Task statement: Start with the line that holds "Task: Click PDR marker number 46". Please copy it and each remaining line below exactly, leaving pictures out.

[Saved entries]

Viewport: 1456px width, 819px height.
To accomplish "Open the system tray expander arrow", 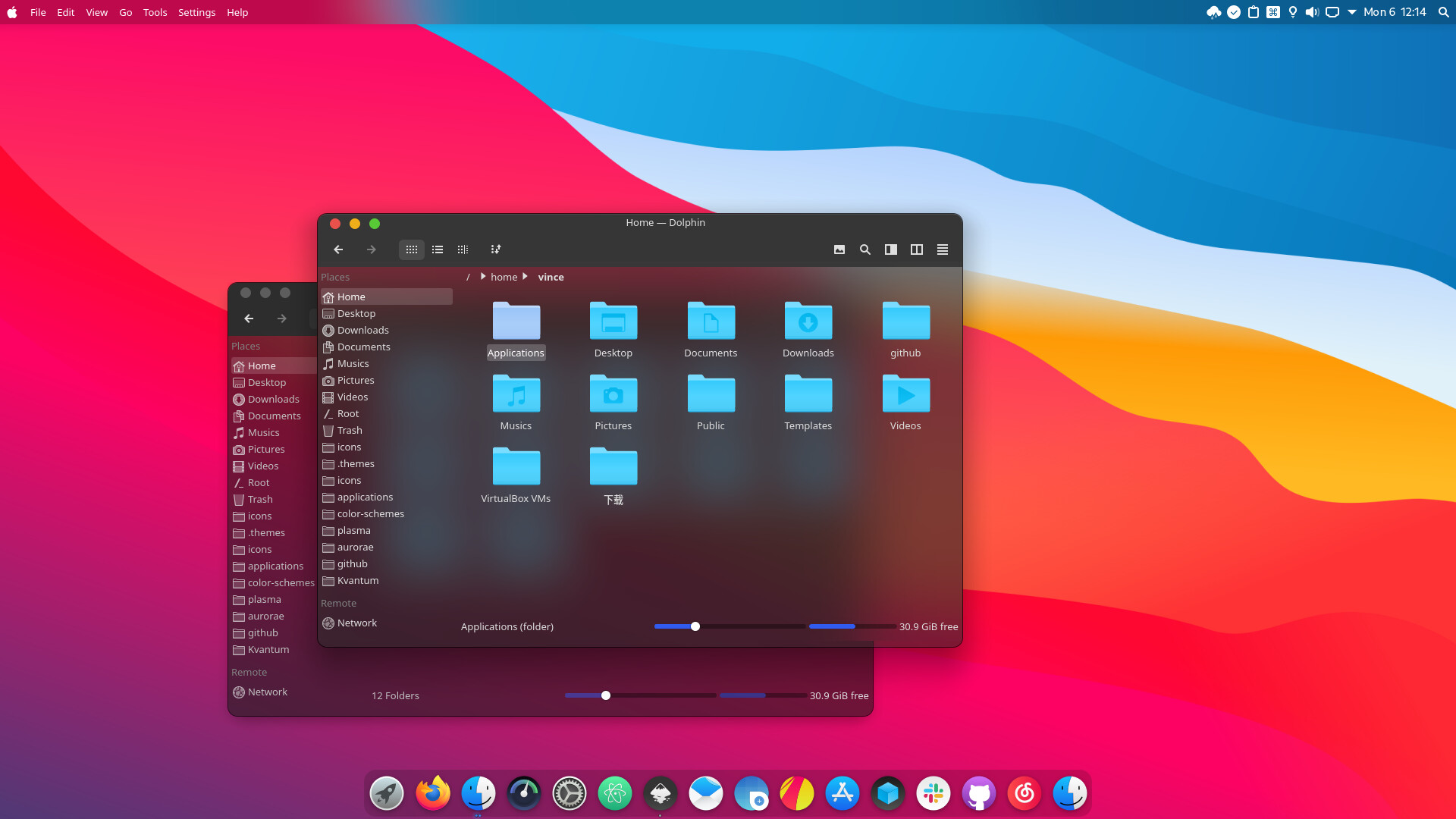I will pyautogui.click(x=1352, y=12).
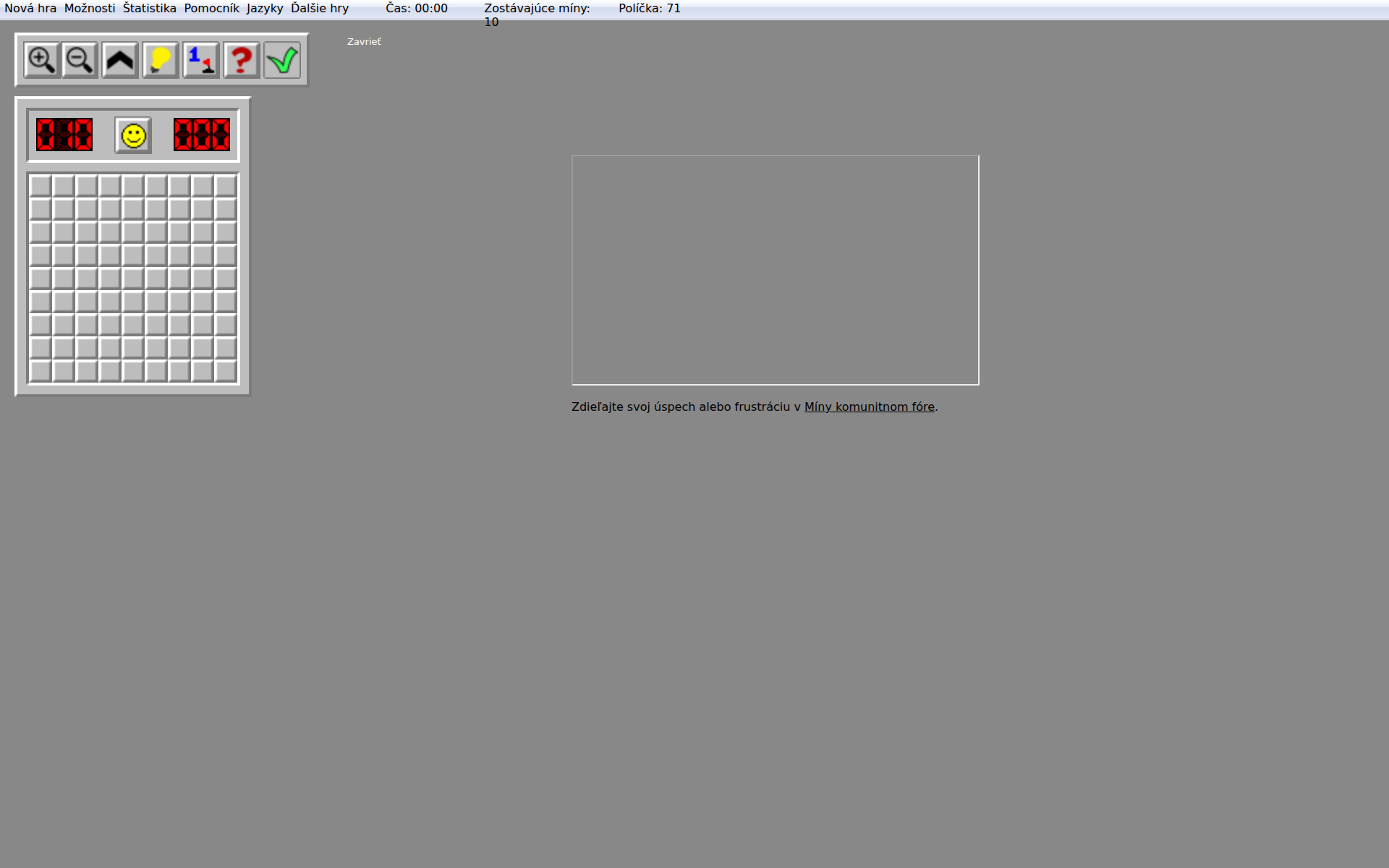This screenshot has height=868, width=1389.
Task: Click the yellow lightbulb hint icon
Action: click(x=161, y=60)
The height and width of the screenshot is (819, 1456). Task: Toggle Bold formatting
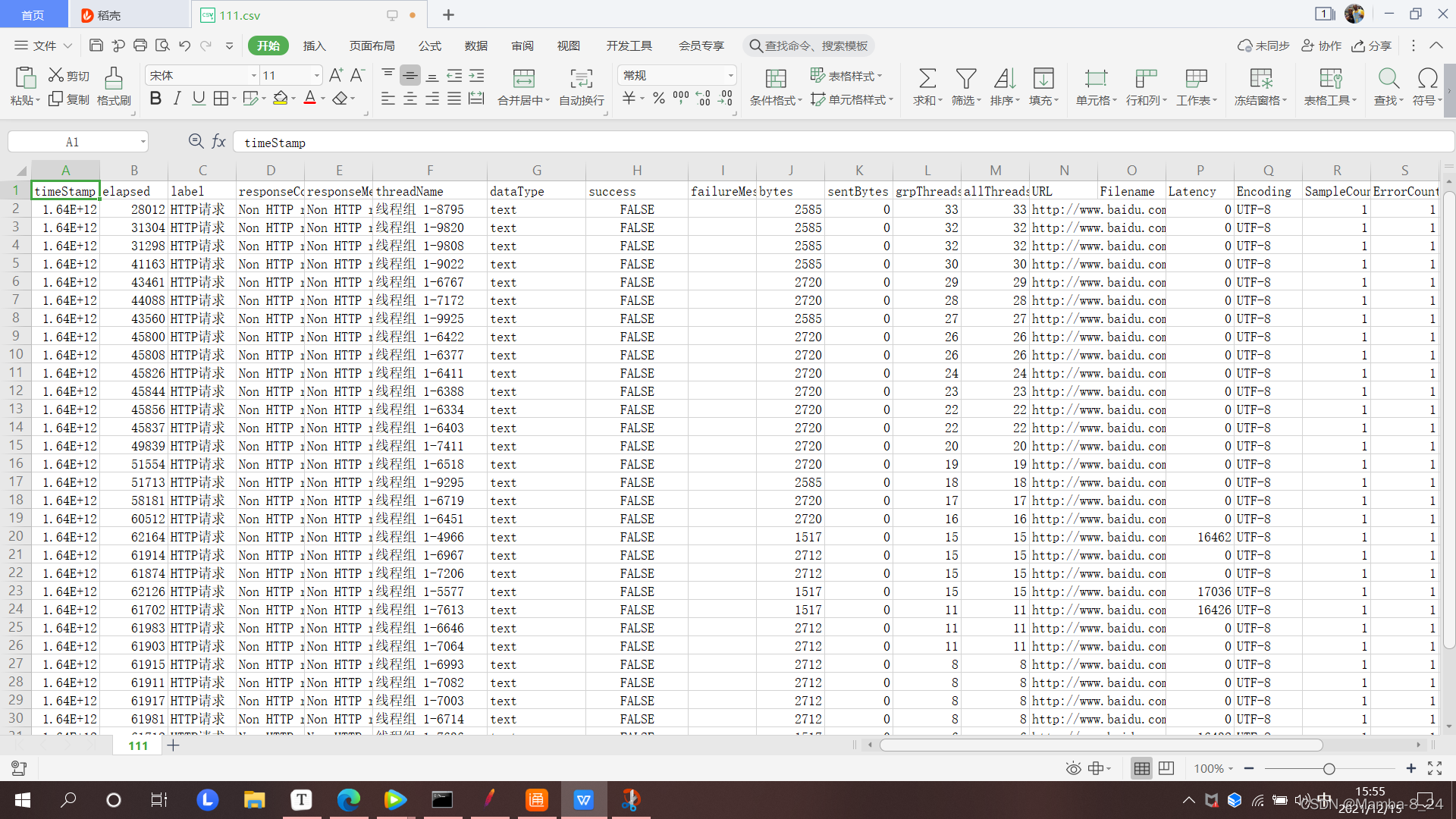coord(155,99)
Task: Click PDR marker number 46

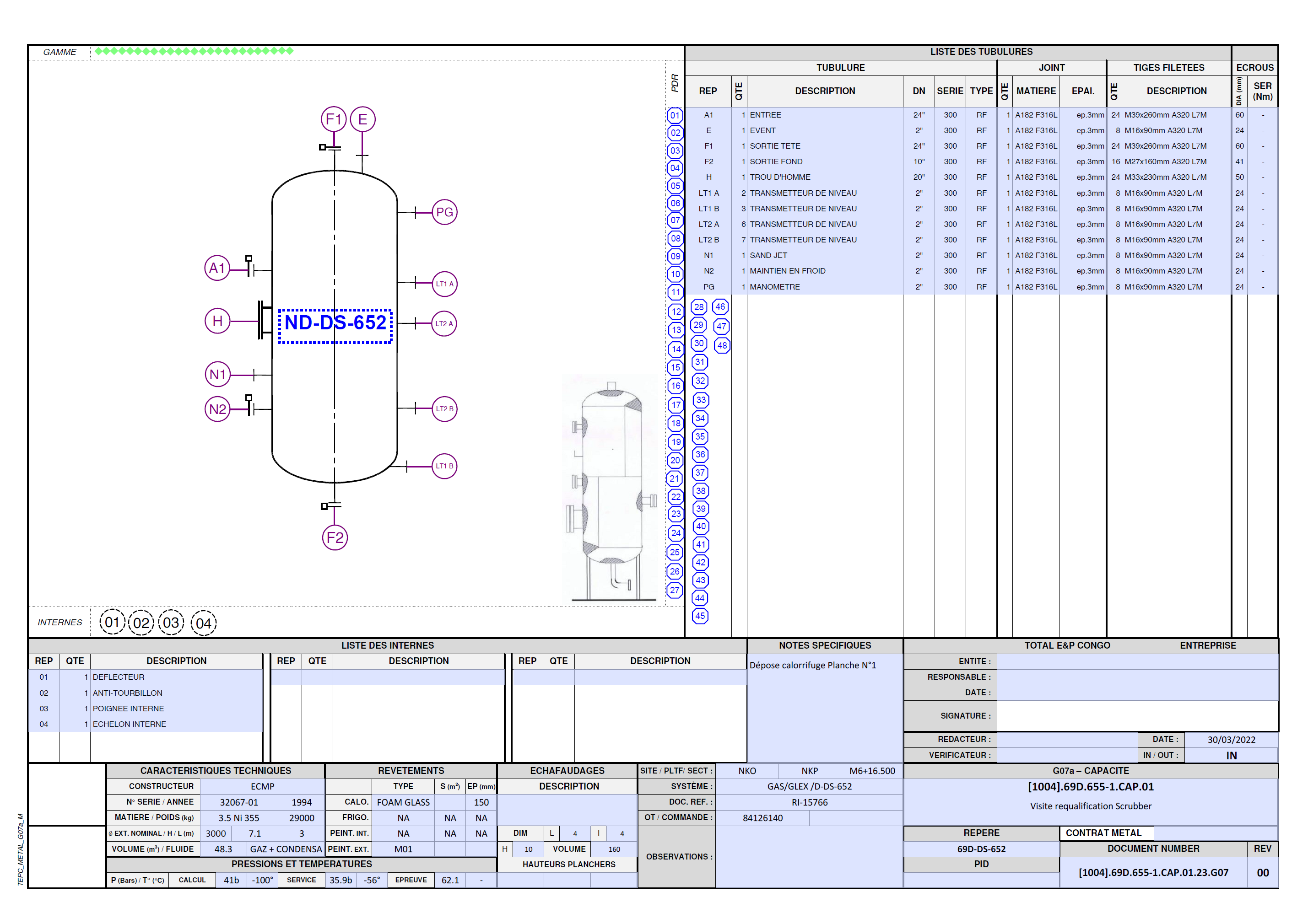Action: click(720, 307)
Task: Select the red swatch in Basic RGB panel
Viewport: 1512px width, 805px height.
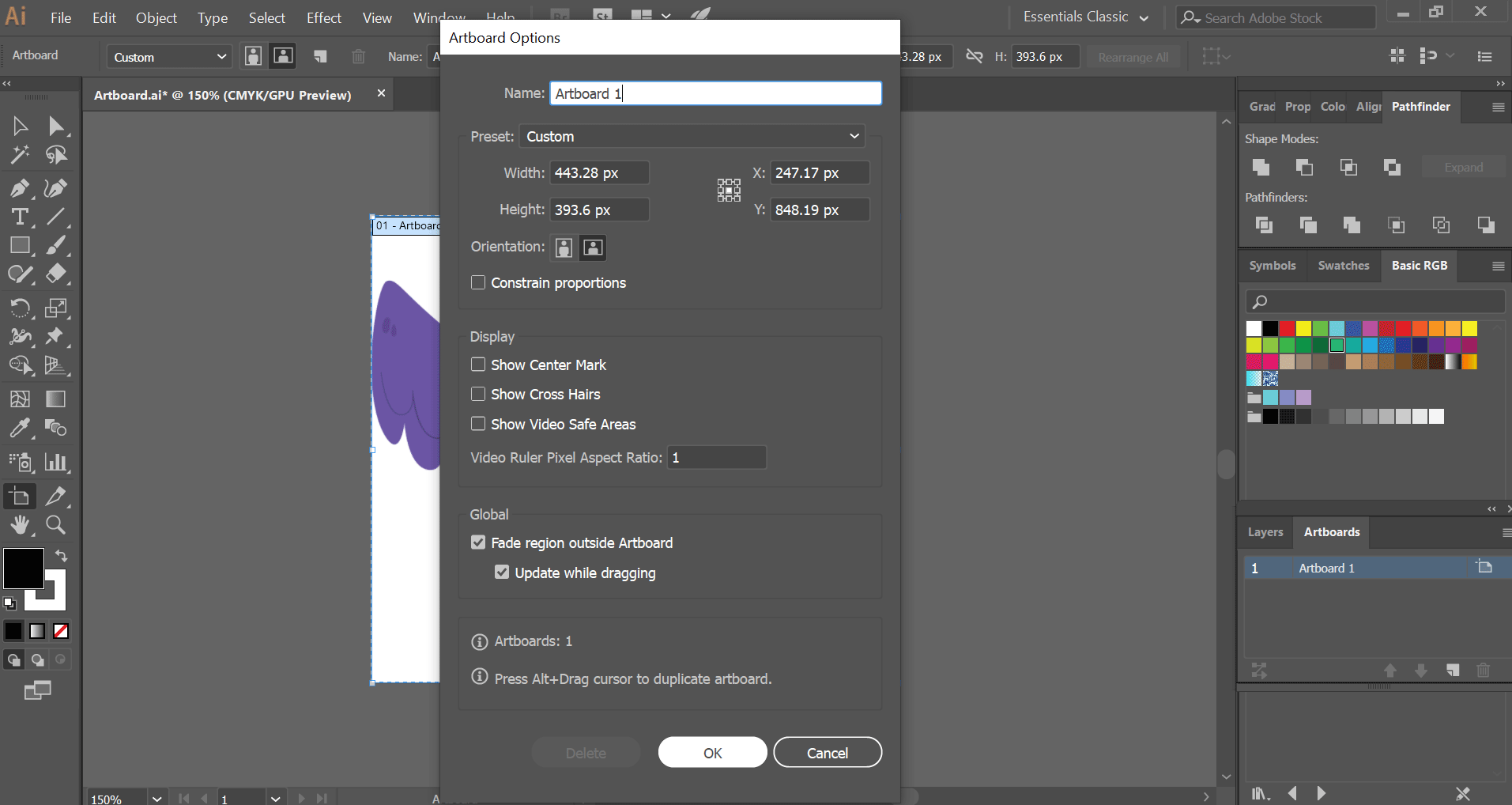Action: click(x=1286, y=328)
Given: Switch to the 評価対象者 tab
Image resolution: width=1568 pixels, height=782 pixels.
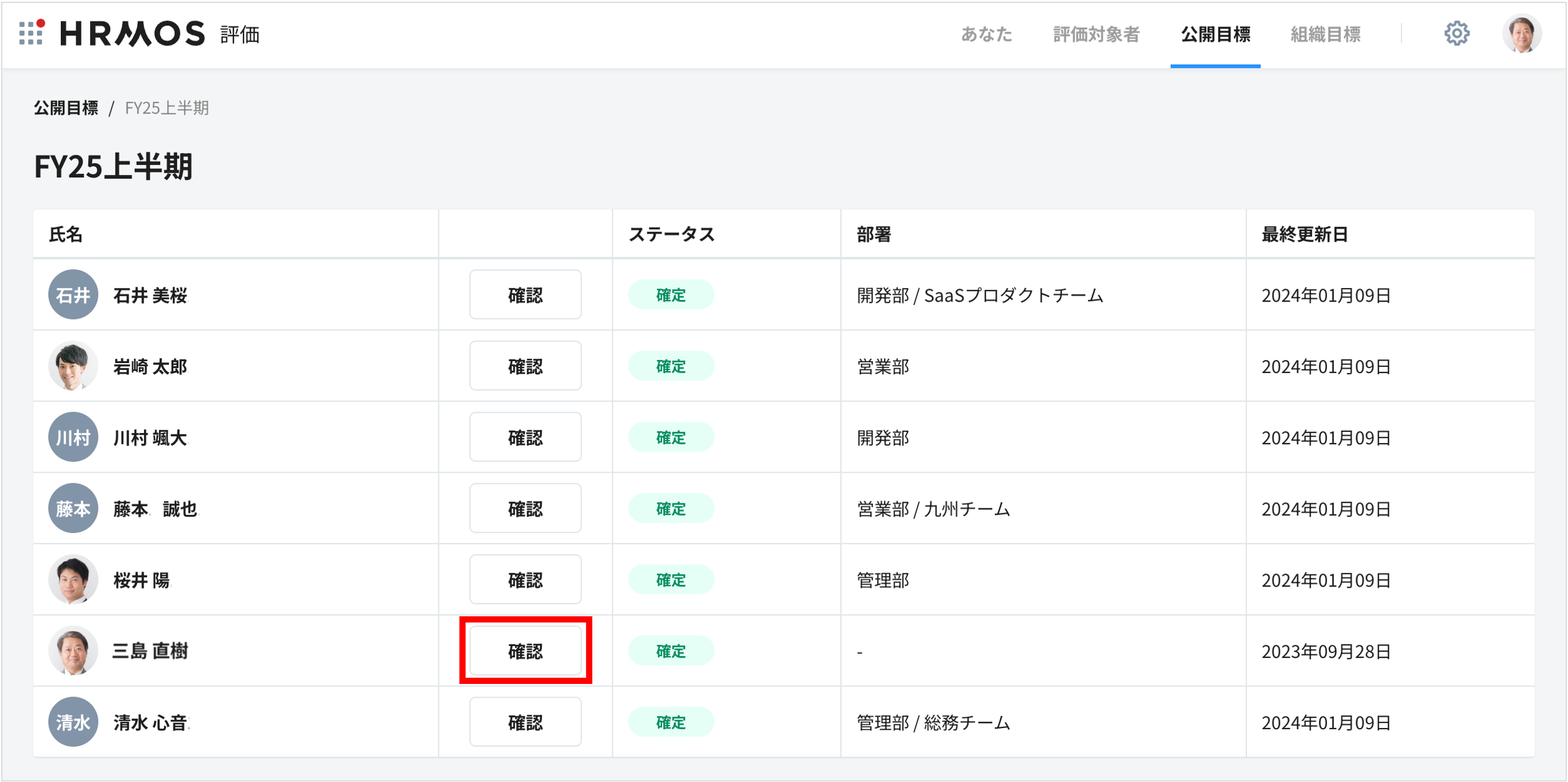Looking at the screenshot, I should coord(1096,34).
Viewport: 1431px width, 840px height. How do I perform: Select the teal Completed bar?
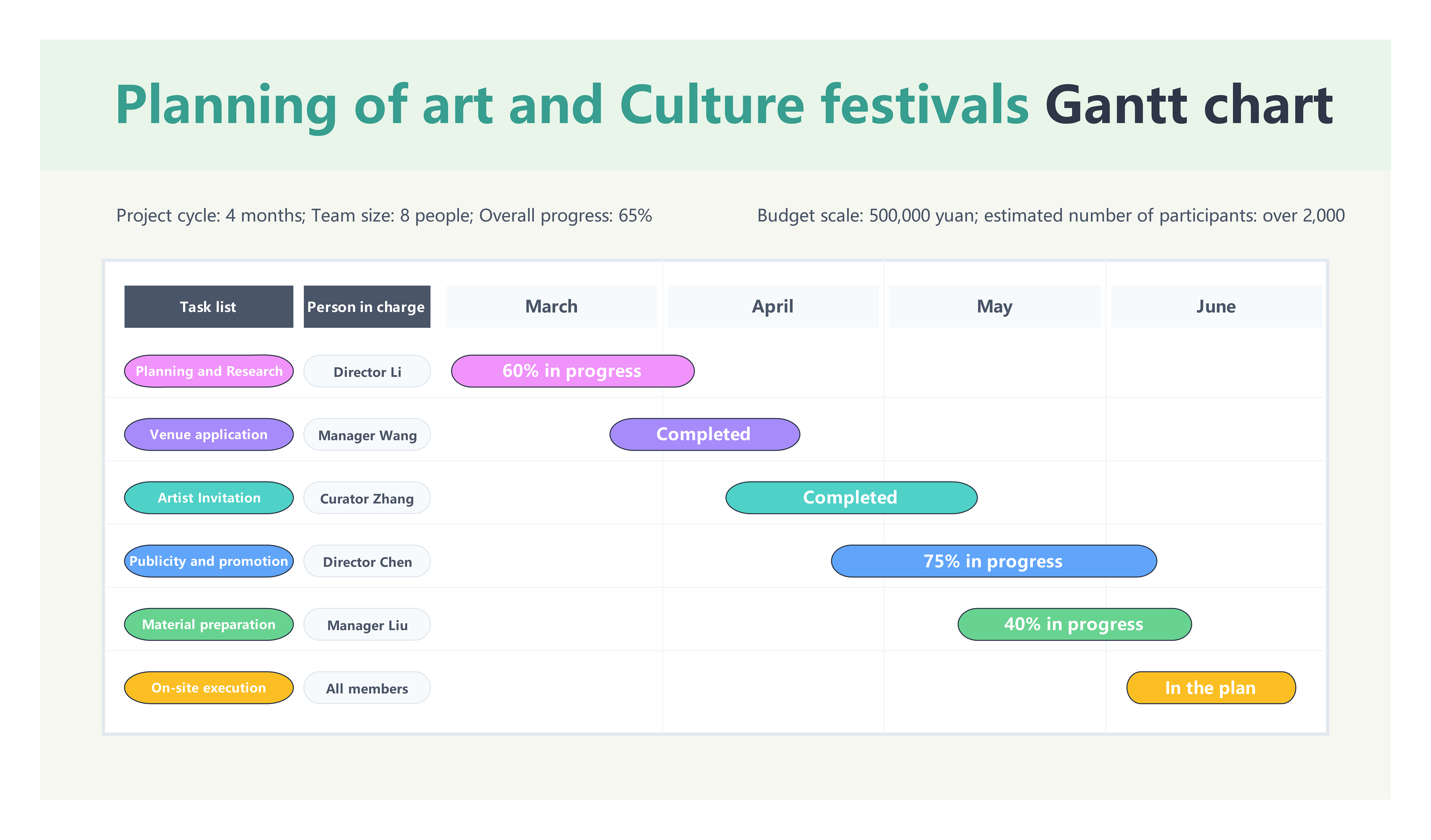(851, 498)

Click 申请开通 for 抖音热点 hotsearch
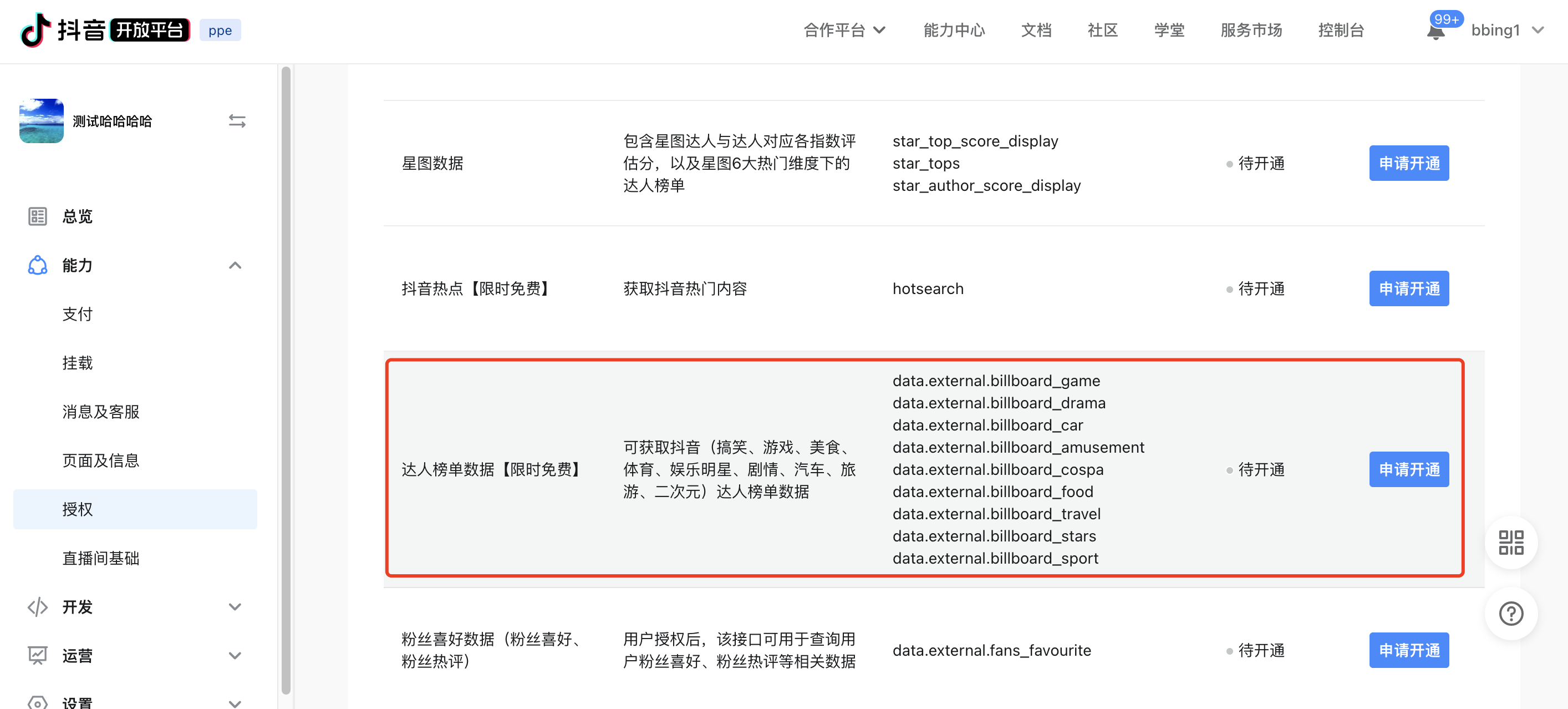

Expected answer:
Task: Click PDR marker number 46

Action: click(720, 307)
Task: Select the red swatch in Basic RGB panel
Viewport: 1512px width, 805px height.
Action: click(x=1286, y=328)
Given: Switch to the 評価対象者 tab
Image resolution: width=1568 pixels, height=782 pixels.
Looking at the screenshot, I should coord(1096,34).
Viewport: 1431px width, 840px height. How do I perform: Select the teal Completed bar?
(851, 498)

Click 申请开通 for 抖音热点 hotsearch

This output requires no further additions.